Wednesday, August 18, 2010

Hey, Rare Book Guy! What's With "All Half-Titles Present"?




Hey, Rare Book Guy:

From time to time I see "all half-titles present" in dealer catalogs. I'm a novice but I do know what half-titles are. I just don't understand why it's necessary to say "all half-titles present."

Why wouldn't they
[be present]? Is this a stupid question?


JDH
Syracuse, NY



Dear JDH:

Your question is not stupid at all. It does, as a matter of fact, raise an important issue for collectors.

We all want our collectible books to be in the earliest state possible (first edition, first printing, first state of the dust jacket, etc.) and complete with all called-for leaves but sometimes the  standard practices of the past come back to vex us in our quest for perfect copies with no excuses.

Until the 1840s it was routine for books to be published in plain, drab boards with a label or in simple wrappers. And it was just as routine for buyers to purchase from a bookseller then walk down the street to a binder and have the book pulled from its inelegant binding and finely rebound in leather.

Commonly, when binders rebound the book the original blank leaves were excised.

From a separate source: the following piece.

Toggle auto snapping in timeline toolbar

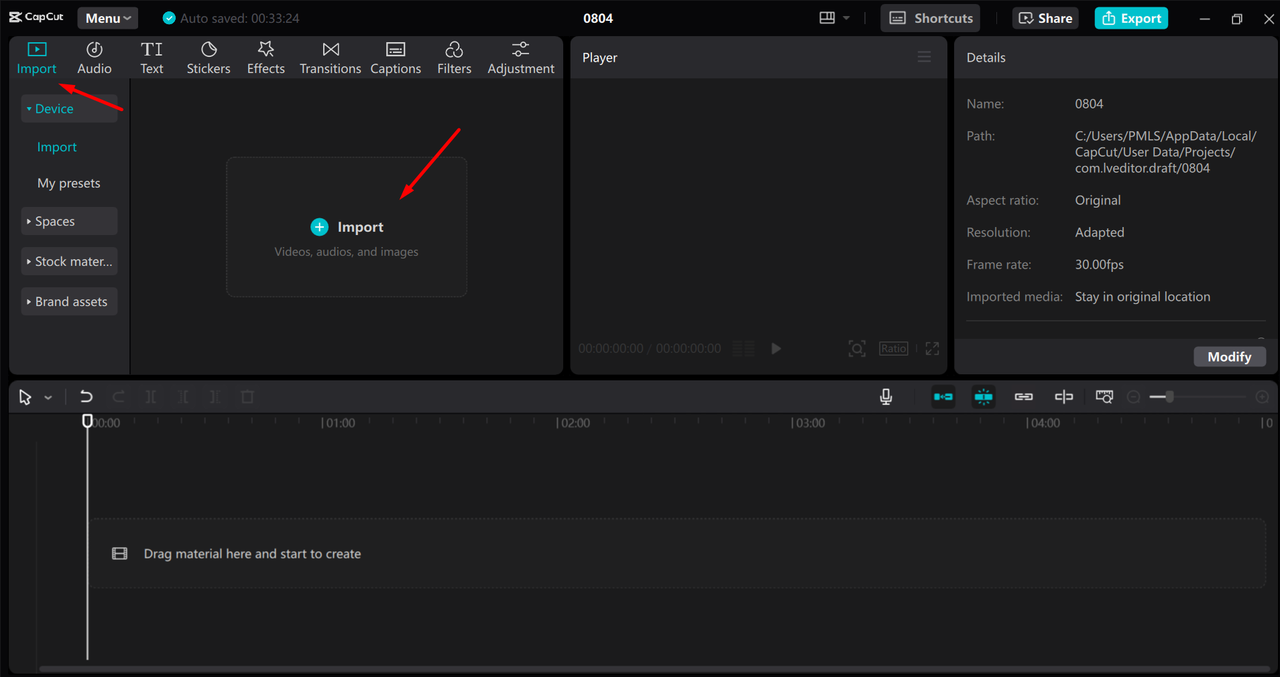click(984, 397)
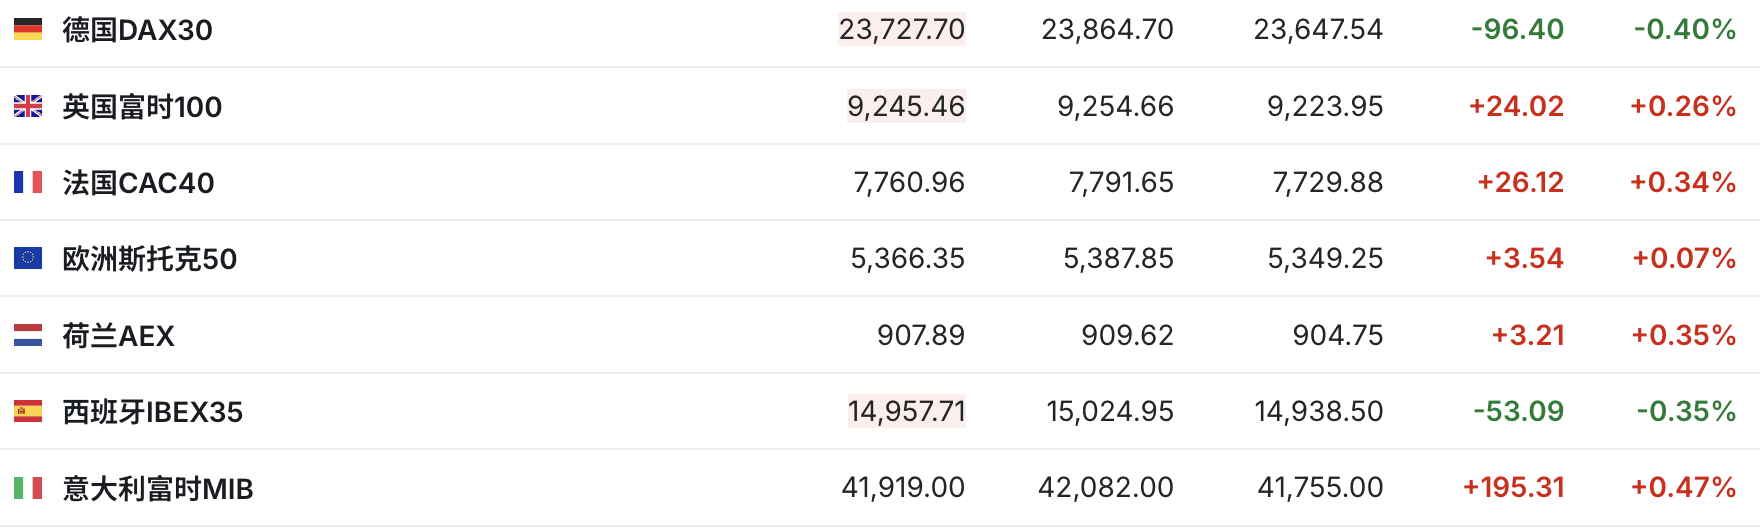The width and height of the screenshot is (1760, 530).
Task: Click the IBEX35 last price 14,957.71
Action: coord(906,411)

Sometimes they removed the half-title page, that simple leaf appearing just prior to the title page with only the title of the book and nothing else; it was not considered necessary to the integrity of the book, and collectors were no way near as obsessive as we've since become.

The practice of removing the half-title was absolutely routine during the British Regency period. Jane Austen's Pride and Prejudice (1813) is a key example. A three-decker originally issued in plain blue paper boards with a brown paper spine and simple white title label, most copies that have survived were contemporaneously rebound in leather and lack the half-titles, which were tossed out.

As a consequence, a first edition copy of Pride and Prejudice with all three half-titles present is quite rare. If the copy is completely "straight" without any monkeying to "fix" it, (another topic altogether) it's a $50K-$80K book. Without the half-titles, the price plummets. This is true even if the copy is in the publisher's original, lackluster binding.

So rare is Pride and Prejudice with all half-titles present that the great bibliographer and collector Michael Sadleir did not have one, nor did Austen's bibliographer, literary scholar Sir Geoffrey Keynes.

Yeah, you want "all half-titles present."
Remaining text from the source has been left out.